The production runs through June 2.
Ivo van Hove, the Tony Award-winning director of Broadway's A View from the Bridge, is making a major Met debut with Mozart's Don Giovanni (May 5-June 2), re-setting the familiar tale of deceit and damnation in an abstract architectural landscape and shining a light into the work's dark corners.
Also making her Met debut, Maestro Nathalie Stutzmann leads a star-studded cast that includes baritone Peter Mattei, considered one of today's great Don Giovanni interpreters, alongside the Leporello of bass-baritone Adam Plachetka. Sopranos Federica Lombardi, Ana María Martínez, and Ying Fang portray Giovanni's conquests-Donna Anna, Donna Elvira, and Zerlina-with tenor Ben Bliss as Don Ottavio, bass-baritone Alfred Walker as Masetto, and bass-baritone Alexander Tsymbalyuk and bass Dmitry Belosselskiy sharing the role of the Commendatore. Soprano Andrea Caroll sings Zerlina for the performance on June 2.
The creative team includes set and lighting designer Jan Versweyveld, costume designer An D'Huys, and projection designer Christopher Ash, all making their Met debuts, as well as choreographer Sara Erde.
The production is the first of two new Mozart stagings opening at the Met in May. Die Zauberflöte opens on May 19, also conducted by Maestro Stutzmann, and directed by Simon McBurney, who is making his Met debut.

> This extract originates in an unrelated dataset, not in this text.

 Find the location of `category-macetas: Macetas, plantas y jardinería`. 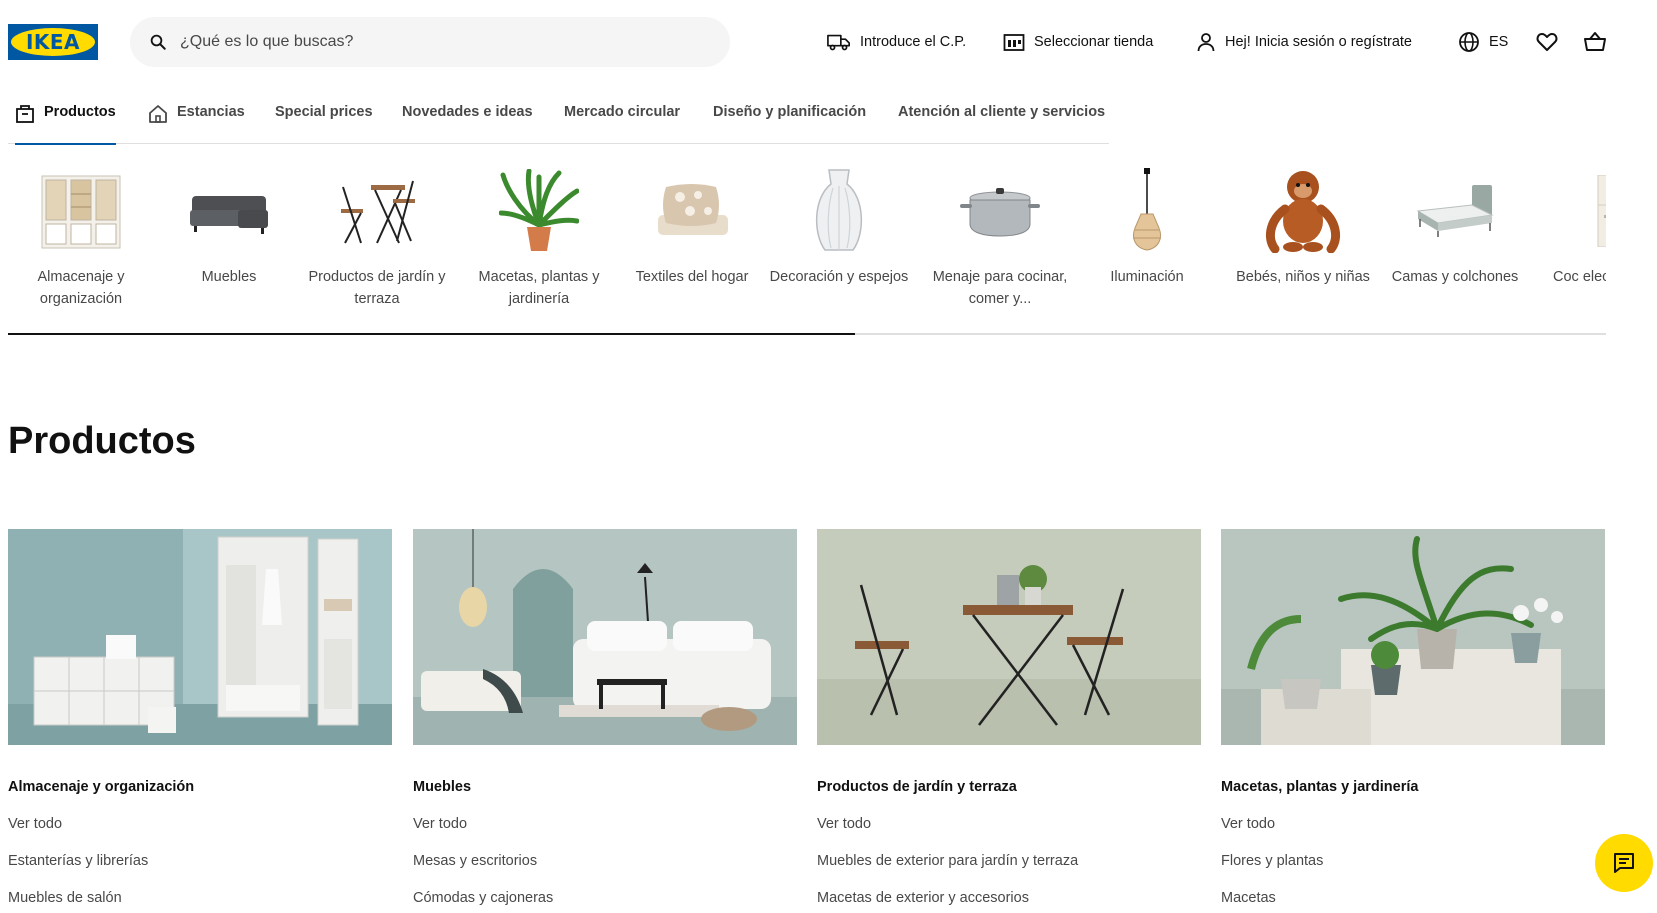

category-macetas: Macetas, plantas y jardinería is located at coordinates (539, 238).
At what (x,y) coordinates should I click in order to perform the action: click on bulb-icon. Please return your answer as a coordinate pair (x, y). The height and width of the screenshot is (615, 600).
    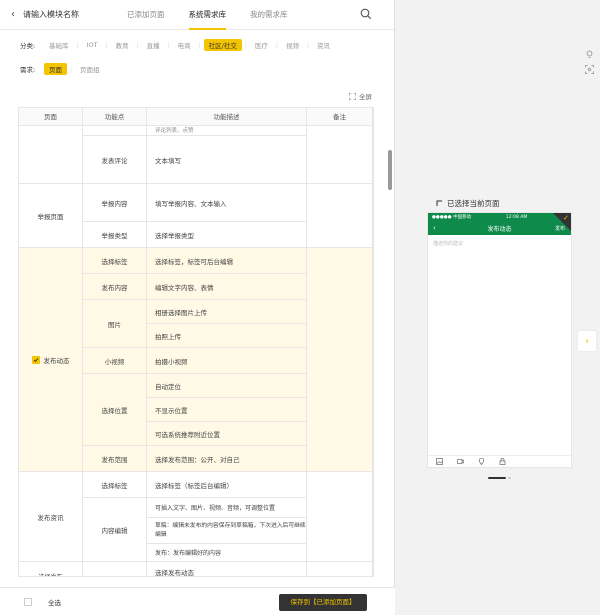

Let's see what the critics had to say...
Zachary Woolfe, New York Times: Even though his staging dresses centuries-old characters in contemporary clothes and sets them in a courtyard of recognizably modern (if eerily anonymous) architecture, it's clear that van Hove believes in good old-fashioned damnation. He is willing to embrace, however austerely, the supernatural side of this Mozart classic, its surreal theatrical conventions.
Known for his plain, harsh adaptations of plays like "A View From the Bridge" and "The Crucible," van Hove doesn't strain here to prove all the plot's deceptions, maskings, misrecognitions and ghosts. If someone says he is someone else, the other characters simply accept that, even if he is obviously still himself.
George Grella, New York Classical Review: The production doesn't solve the central problem of Don Giovanni, which is the difficult balance between the lead character, who is not just the antagonist but a quasi-psychopathic rapist and murderer, and Leporello. The latter is servant and enabler to Giovanni, always trying to put an end to the mayhem but never able to leave his master's side, the comic foil to a villain with no redeeming qualities save charisma. In nearly identical modern dress (instead of swords and breeches, there are automatic pistols and suits), the staging hints at some kind of boss-worker relationship, or even a metaphysical doppelgänger situation, without ever honestly committing to either idea.